Problems to solve.
(a) Answer these questions from the reflection on Bourdieu's habitus:
(i) Which page number is cited for Bourdieu's definition of habitus?
(ii) Which two examples of "high culture" are given?
(iii) According to the writer, what can de Certeau's tactics and poaching be understood as for those without power?
(b) List every scholar named in the reflection on Bourdieu's habitus.
(c) Carry on the reflection on Bourdieu's habitus from its last sentence.
====== Extract provided
Underlying all of this is Bourdieu's concept of the habitus. As I understand it, this is how he directly links taste with class. He directly refers to habitus as 'the systems of dispositions characteristic of the different classes and class fractions." (435) I think that this is the most engaging and insightful aspect of his article, as it is here where he goes beyond the social hierarchy/institution argument to suggest that the individual is in part determined by her taste. That is, taste is not an external or objective competency that can simply be deployed, but instead that taste reflects on the individual and helps to situate (and represent as situated) the person deploying their taste. Of course all of that was just clunky way of rephrasing Bourdieu's claim that "taste classifies, and it classifies the classifier."
This argument really aids an understanding of how people act in certain ways and respond to certain cultural forms. While this is an argument clearly mobilized by the distinction between 'high culture' (opera, modernist art, etc.) and 'popular culture', it suggests something similar to nearly all of the other pieces we read this week - de Certeau's tactics and poaching can be understood as a means of distinction for those without power; Hebdige's concept of subculture is a clear example of classifying the classifier; Jenkins' textual poachers. While these articles are generally concerned with marginal cultural activity, they all suggest that the making of cultural distinctions is an important aspect of creating a sense of identity for the self.
============
====== Given material
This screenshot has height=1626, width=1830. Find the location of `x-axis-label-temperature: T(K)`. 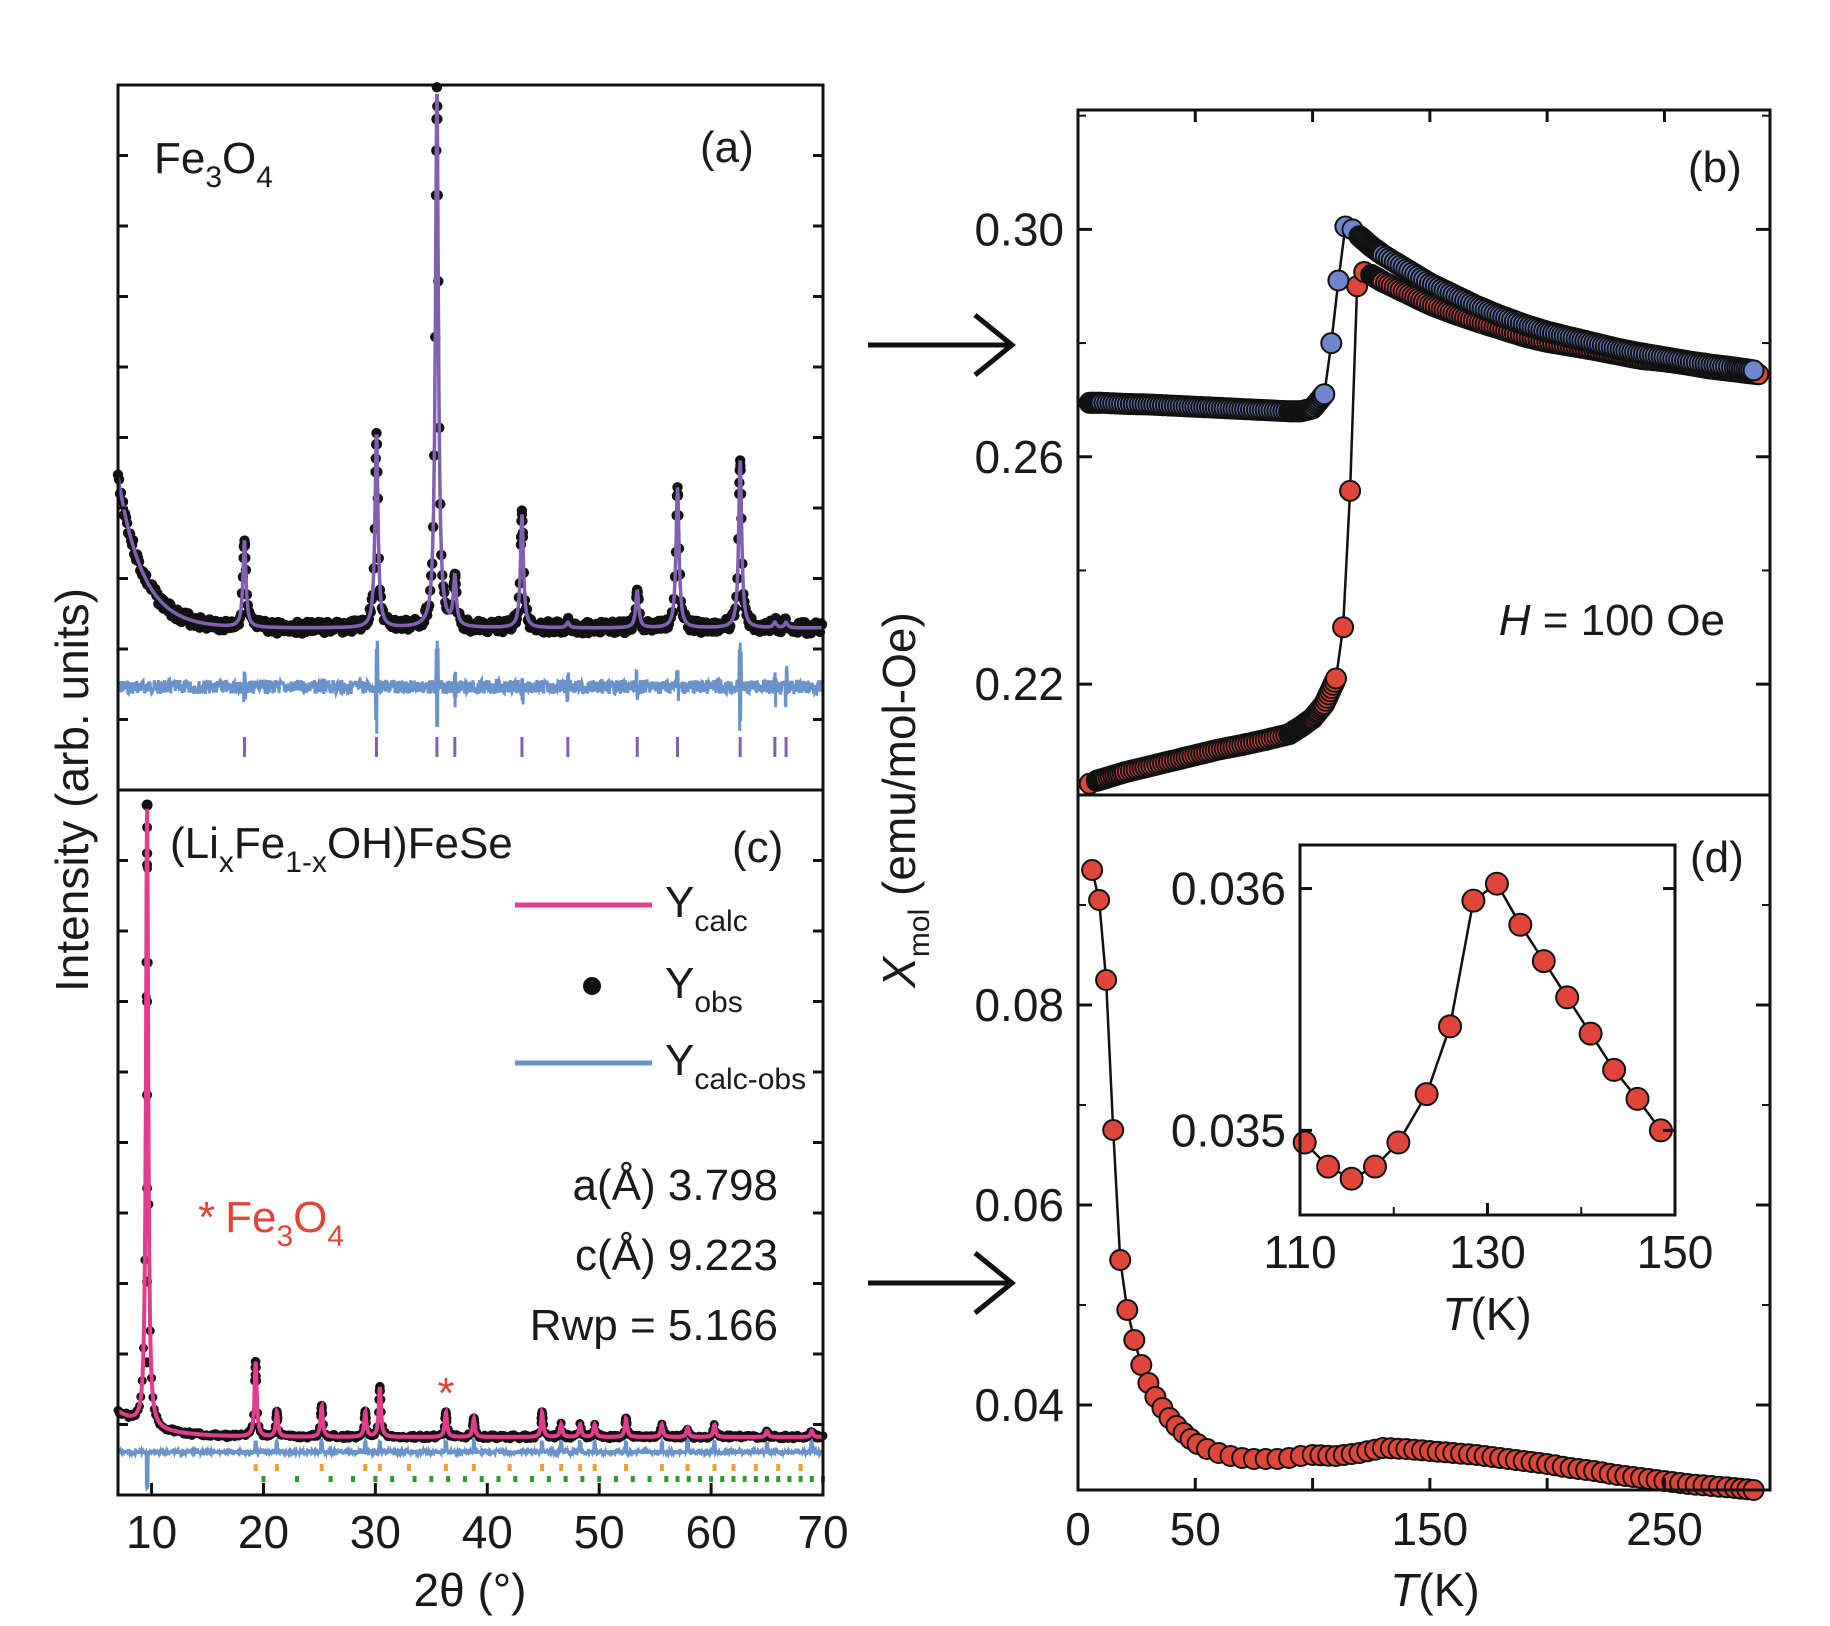

x-axis-label-temperature: T(K) is located at coordinates (1434, 1590).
============
Exercise results.
(a)
(i) 435
(ii) Opera and modernist art
(iii) A means of distinction

(b) Bourdieu, de Certeau, Hebdige, Jenkins

(c)
What all of the work we read today has in common, moreover, is a distinct move toward investing individual social agents with a degree of power that is absent in more determinist models. Although this opening of spaces for resistance can often seem too optimistic, it is nonetheless a welcome recognition that there is a space for individual actions even if these actions are constrained by larger social, cultural, and political formations.